A garantia dada pelo primeiro-ministro de que não vão existir despedimentos na função pública foi recebida com criticas pelo sindicalista Bettencourt Picanço, que referiu que os trabalhadores "não ficam descansados, antes pelo contrário".
À Lusa, o dirigente do Sindicato dos Quadros Técnicos do Estado declarou que "não é propriamente por força de um dado discurso num determinado dia que se pode ficar descansado quanto ao futuro, antes pelo contrário".
O secretário-geral do PS e primeiro-ministro, José Sócrates, afirmou sábado que "não haverá despedimentos na função pública", alegando que essa medida e as privatizações são a base da "agenda liberal" do PSD.
"O que é que se ouve? Sempre as mesmas duas coisas. Por um lado, a ideia de despedimentos na função pública. É esta a agenda deles.
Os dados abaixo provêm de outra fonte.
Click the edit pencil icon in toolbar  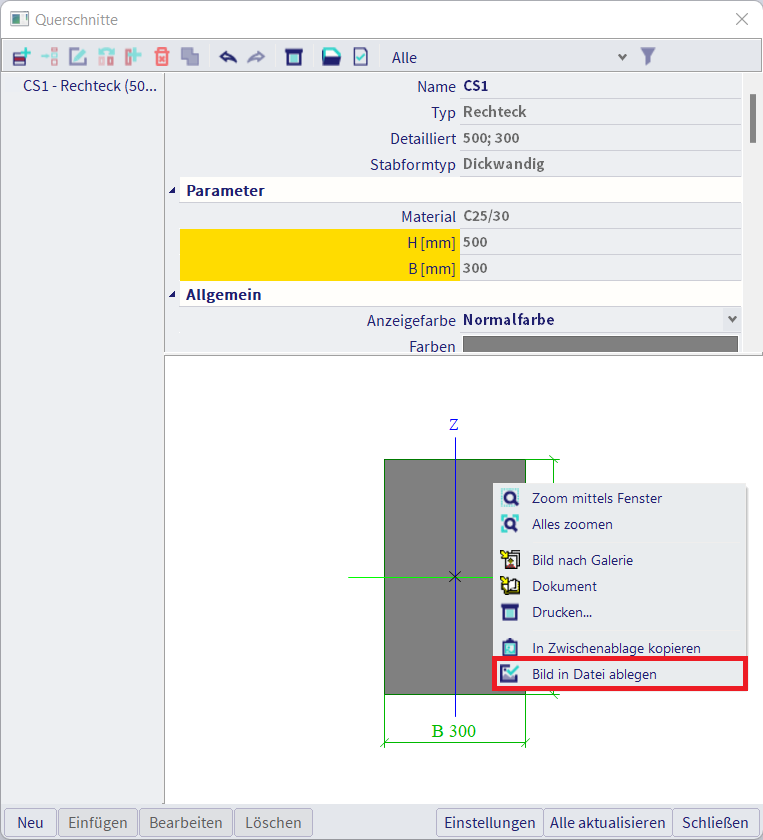(77, 57)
Claro, depois passam toda a semana a explicar que não é bem assim porque temem essa impopularidade, mas é isso que está na cabeça deles, é a ideia de que deve haver despedimentos na função pública", alegou Sócrates na Convenção da Federação da Área Urbana de Lisboa (FAUL) do PS.
"Sucessão de contratações precárias"
Em reação, Bettencourt Picanço lembrou que a possibilidade de despedimento na função pública "existe na legislação" e que além da mobilidade especial há agora a "redução nas remunerações".
"Quando vemos que o governo se volta para os trabalhadores, nomeadamente facilitando os despedimentos e tornando-os mais baratos, nós preocupamo-nos", afirmou o sindicalista, numa referência às reuniões de concertação social.
O responsável sindical criticou que os apoios estatais sejam canalizados para o setor financeiro e que para os trabalhadores o que sobra são cortes nas remunerações e reduções nas pensões.
"Algo está errado na forma como os políticos se dirigem ao país, dizendo que não vai haver despedimentos aqui ou além, quando na prática o que estão a fazer é exatamente o contrário: a facilitar o despedimento", observou.
Bettencourt Picanço indicou que na Administração Pública há uma "sucessão de contratações precárias a que seguem meses depois os despedimentos".
"Aquilo que estamos desejosos é de que hajam opções políticas que não apostem nos trabalhadores como problema, mas como a solução para os nossos problemas", resumiu.